I embedded myself within a school community for 5 months and conducted a literature review to find out what the barriers really were. It was at this point that my supervisor suggested I choose an “applied research project”. Part A investigates and provides justification for Part B, a resource. It verified the hypothesis that several barriers to outdoor learning provision do exist. It then presents the pedagogical argument that place-based outdoor learning addresses these barriers and justifies the approach and decision making behind the resource’s structure, style and support requirements.
Part B is a booklet that includes the background, barriers, required support, strategies, guidance and further signposting that can be used within an educational setting to foster a sustainable culture of place-based outdoor learning in a school community.
Key factors in creating the resource
Action research has been criticised for a lack of robustness in comparison to other research methods (Somekh, 2006). However, it’s aims to elicit change at a local level and break the culture of “ivory tower research” (Munn-Giddings, 2012, p. 71) held a certain resonance in my own experience as a practitioner. Therefore, the resource has been informed by literature to a high degree which is critiqued in part A. Yet, the perceived unobtainable nature of academic knowledge has not permeated into the resource (Part B) as to make it inaccessible to a non-academic reader and therefore not useful to school communities.
The drag and drop approach to outdoor learning (Lloyd, Truong, & Gray, 2018) that some organisations adopt can disentangle the individual from any experience that might otherwise incorporate the community or place.
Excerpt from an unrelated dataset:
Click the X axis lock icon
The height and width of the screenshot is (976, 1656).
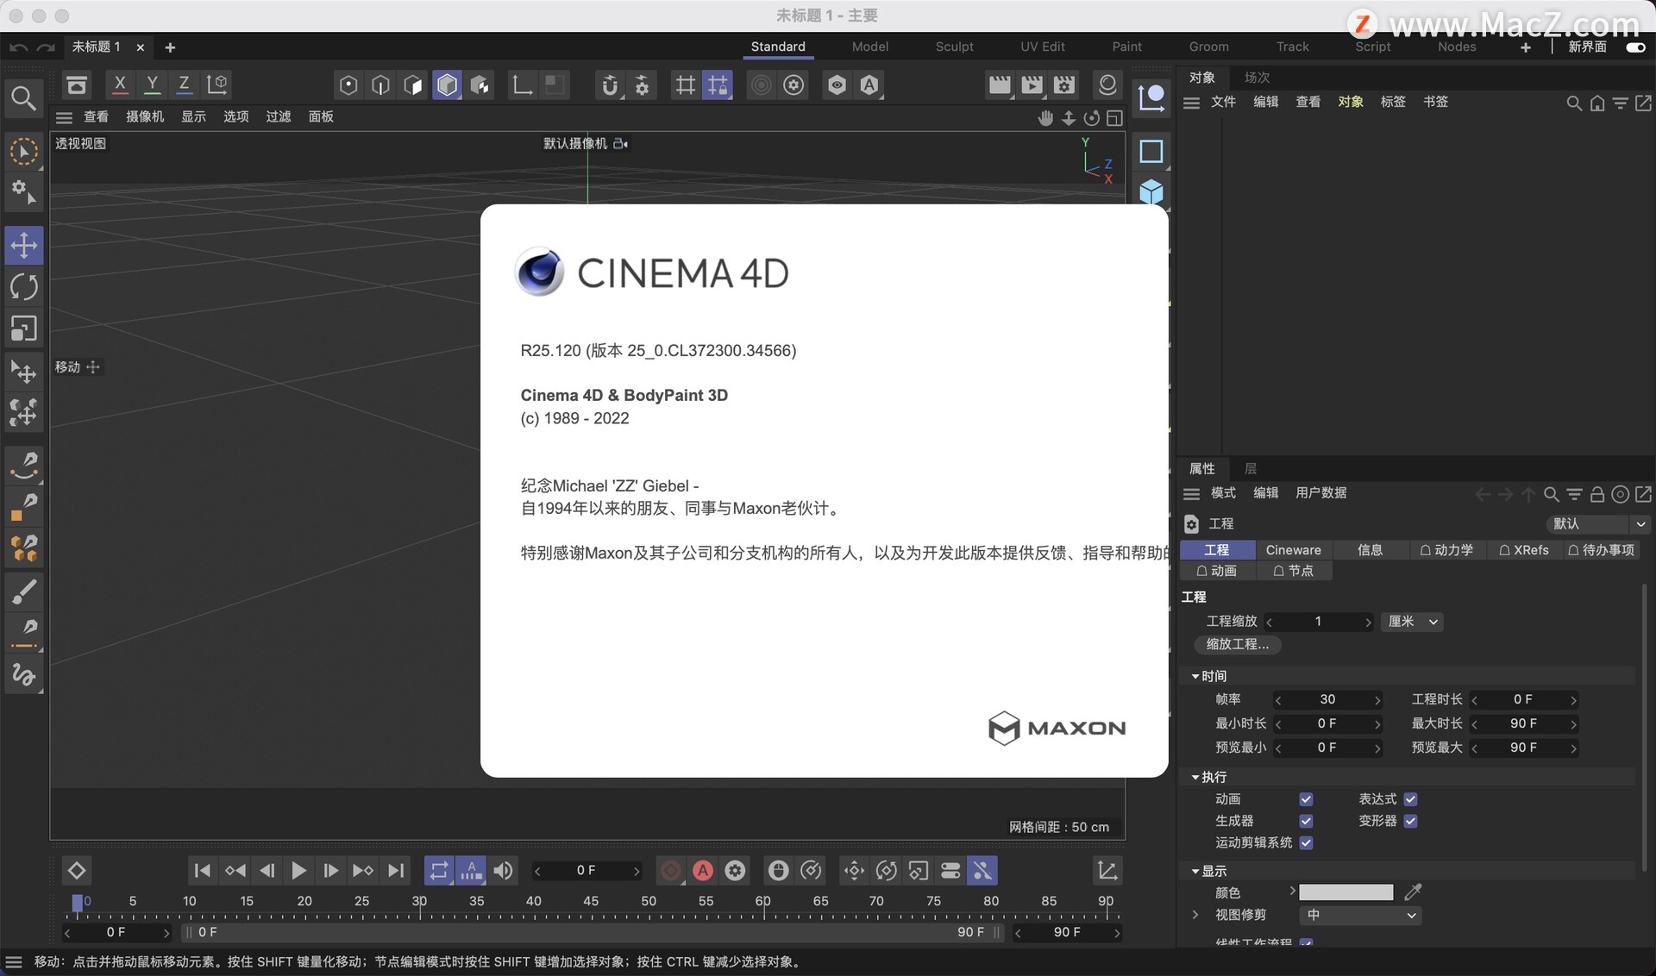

As commercial outdoor learning enterprises grow, there is potential for under-theorised practice and social ambivalence. This is critiqued by not only Lloyd at al. but also Mark Leather (2018) in his discussions on McDonaldization. I included this as a concept in a simplified manner in Part B to signpost the practitioner away from and critique an otherwise common approach.
My structure was simple; After a brief discussion of outdoor learning in a historical context, critiquing common approaches while recognising common barriers in an informative, accessible but not patronising manner, my resource suggested that a place-based approach could not only overcome these barriers, but enhance practice.
However, I also wanted facilitators and their young people to be able to pick up this resource and immediately benefit, without investing entirely in the whole 40-page document. I hoped that this could provide the necessary motivation for further reading, research or signposting if time was a barrier to that individual.
How has it influenced my practice?
I embedded myself in one school to attempt to understand the need for my applied project. In doing so I realised that a place-centric approach to outdoor learning truly has to be individualised. Not only in terms of the experiences facilitated, but also when recognising the individual barriers to its development and sustainability. Every learner is different, as is every facilitator, place, school and community. Therefore, a deliberately different approach must be taken to each attempt to facilitate experiences outdoors and create connections and encourage the stability that places can give in an otherwise unstable world.